____ Source

RE: [sv-ac] SV-AC: on cover property, disable if and reporting...

From: Eduard Cerny <Eduard.Cerny_at_.....>
Date: Tue Mar 21 2006 - 10:15:32 PST
Hello Vinaya,

I am not convinced that restricting the use of not on implications is
good. For example,
not (s1 |-> not s2) is a useful operator, s1 followed_by s2. 

ed


> -----Original Message-----
> From: owner-sv-ac@eda.org [mailto:owner-sv-ac@eda.org] On 
> Behalf Of Vinaya Singh
> Sent: Tuesday, March 21, 2006 1:09 PM
> To: Doron Bustan
> Cc: Kulshrestha, Manisha; Eduard Cerny; sv-ac@eda.org
> Subject: RE: [sv-ac] SV-AC: on cover property, disable if and 
> reporting...
> 
> Thanks Doron and ED for you comments.
>  
> I did not get a coherent answer for Q1.
> Should we allow 'not' on property which could have "vacuous success"? 
> Since, it is not useful on properties, which could have 
> "vacuous success", may
> be we should have restriction in the LRM. 
> For example, PSL simple subset has restriction on 'never' operator. 
>  
> Thanks,
> -Vinaya
>  
> 
> ________________________________
> 
> From: Doron Bustan [mailto:dbustan@freescale.com]
> Sent: Mon 3/20/2006 8:21 PM
> To: Vinaya Singh
> Cc: Kulshrestha, Manisha; Eduard Cerny; sv-ac@eda.org
> Subject: Re: [sv-ac] SV-AC: on cover property, disable if and 
> reporting...

________

Work required - According to the email, which operator has a restriction in the PSL simple subset? The listing that comes next is from a different source than the email.

____ Data entries

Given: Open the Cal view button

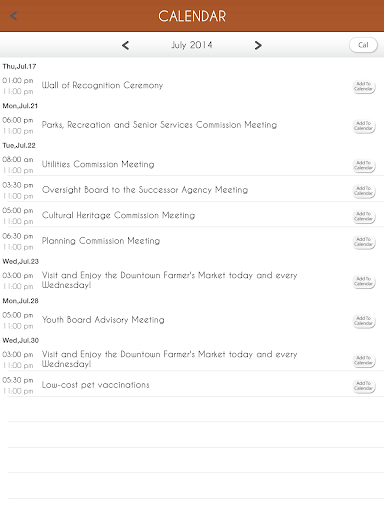Looking at the screenshot, I should [x=363, y=45].
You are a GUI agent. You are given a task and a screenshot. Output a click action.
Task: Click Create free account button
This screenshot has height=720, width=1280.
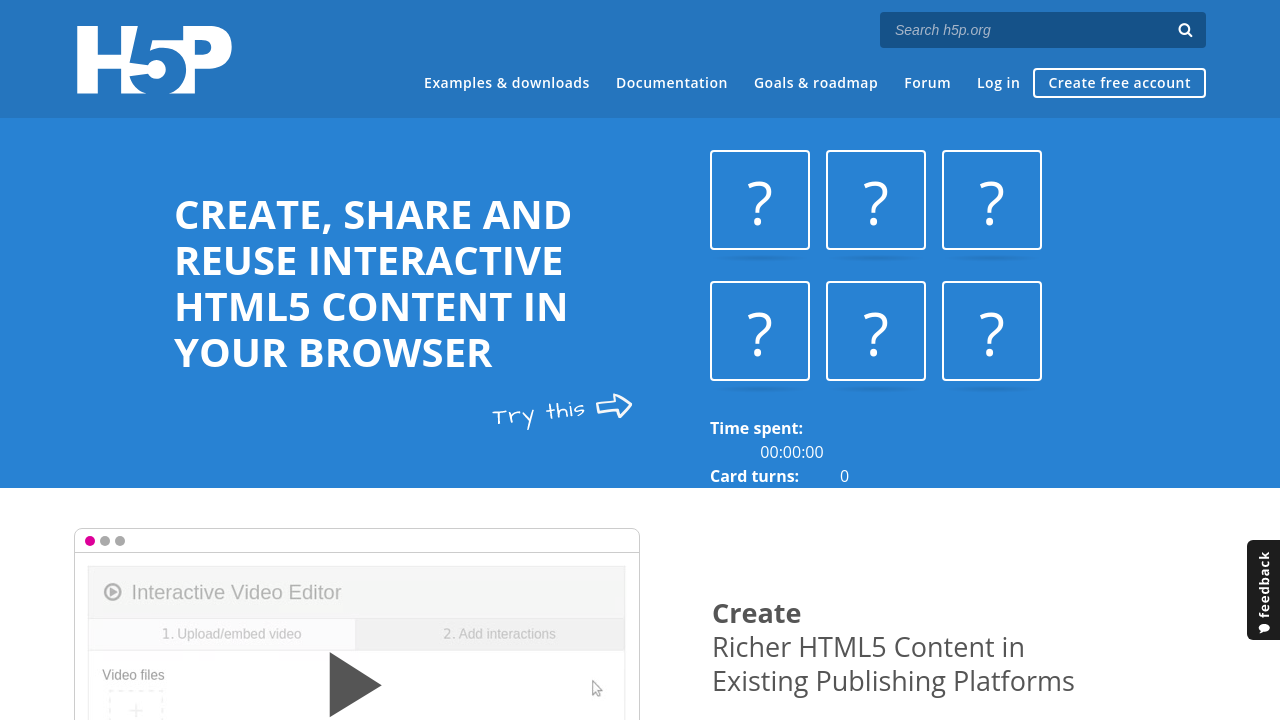pos(1119,83)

________

Reply to the task - The 'never' operator.